BEGIN THE DATA

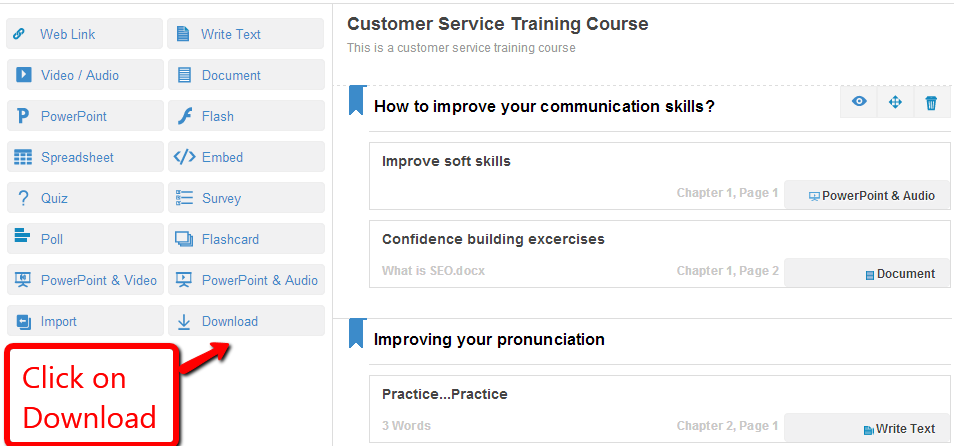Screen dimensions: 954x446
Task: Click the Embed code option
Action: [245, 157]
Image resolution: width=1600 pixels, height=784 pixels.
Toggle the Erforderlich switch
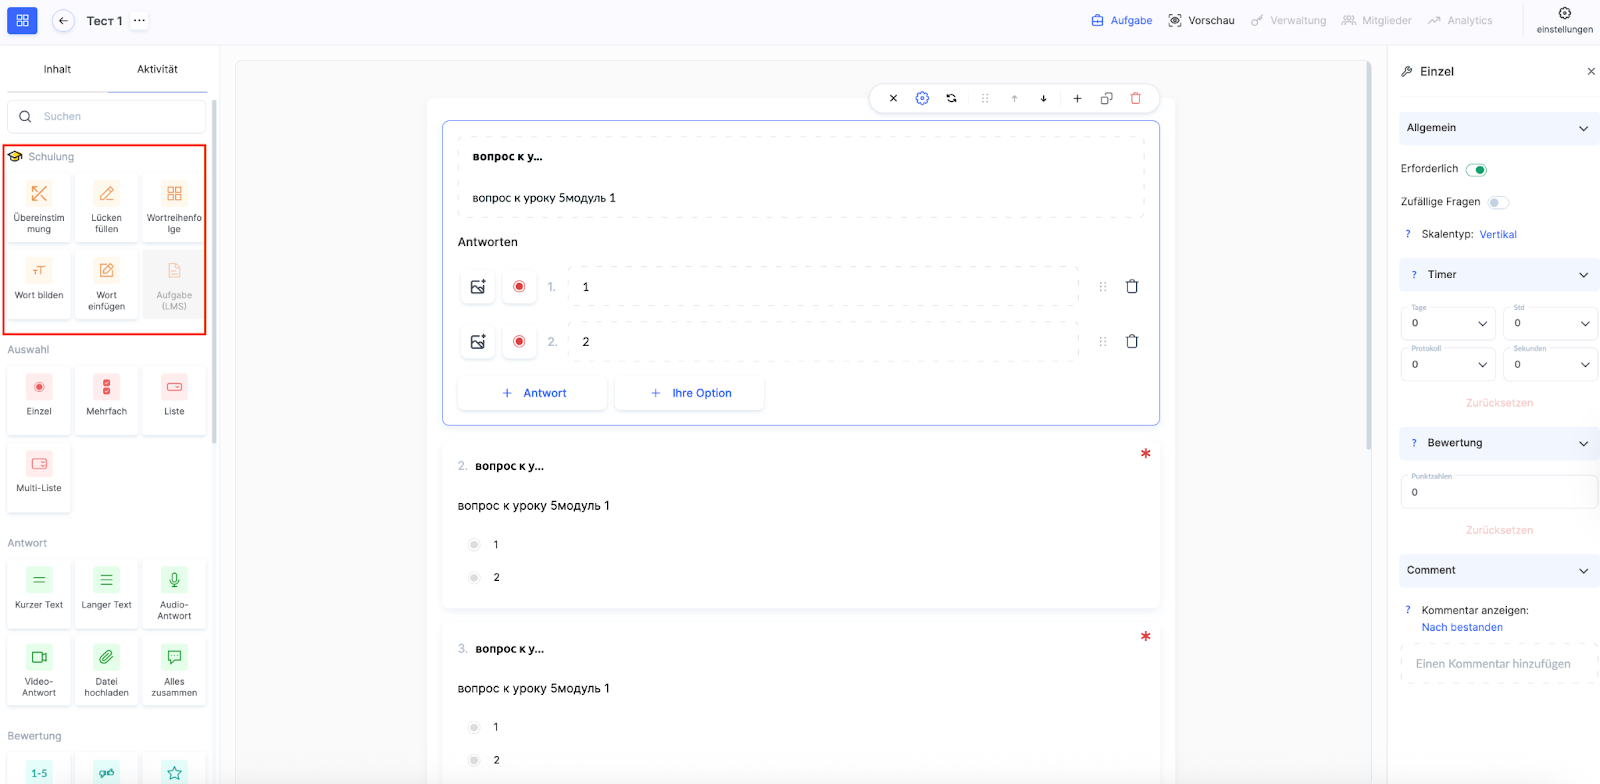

END THE DATA
BEGIN THE DATA

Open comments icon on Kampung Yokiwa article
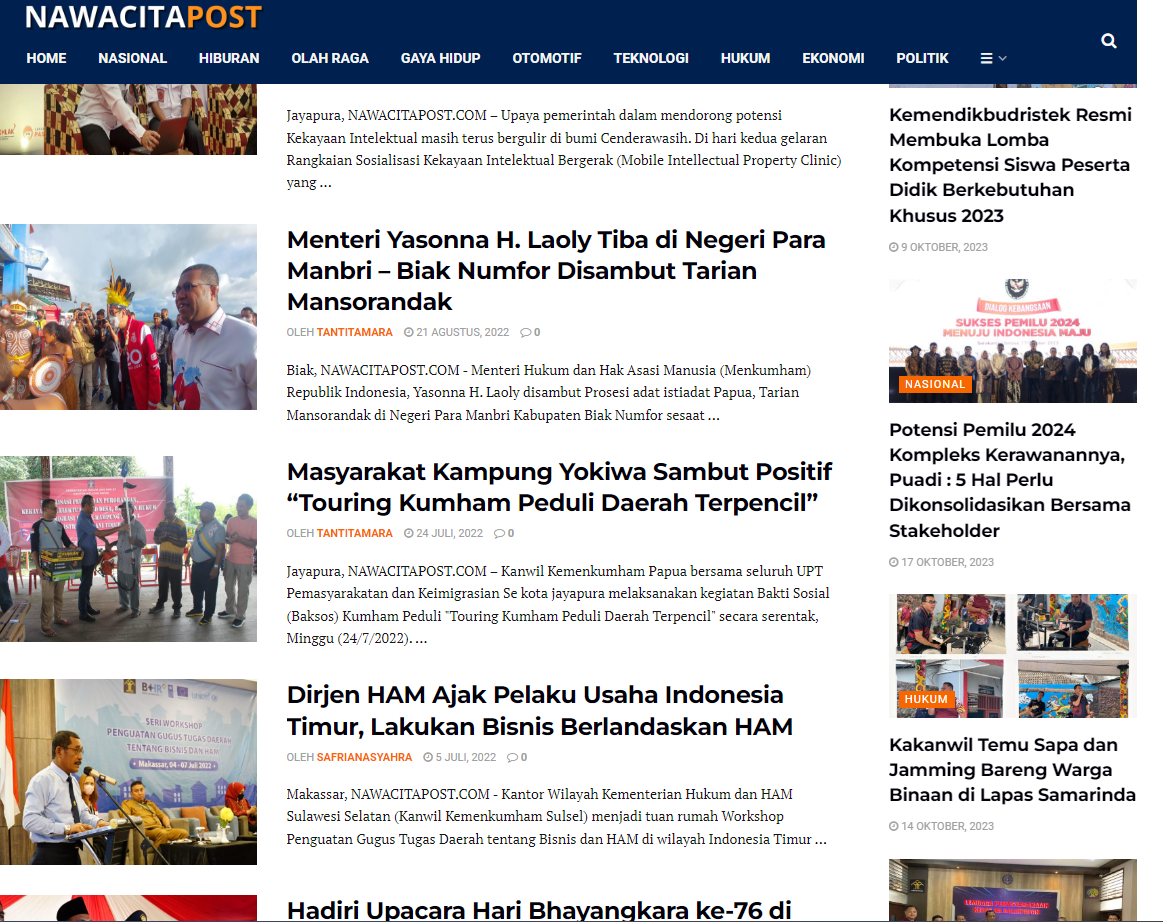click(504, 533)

END THE DATA

EXERCISE DIRECTIONS
Please copy the data verbatim, from the line containing "Screen dimensions: 954x446" through the line containing "Toggle the Erforderlich switch", inclusive, and leave out the pictures.

COMPLETED TASK
Screen dimensions: 954x446
Task: Click the Embed code option
Action: [245, 157]
Image resolution: width=1600 pixels, height=784 pixels.
Toggle the Erforderlich switch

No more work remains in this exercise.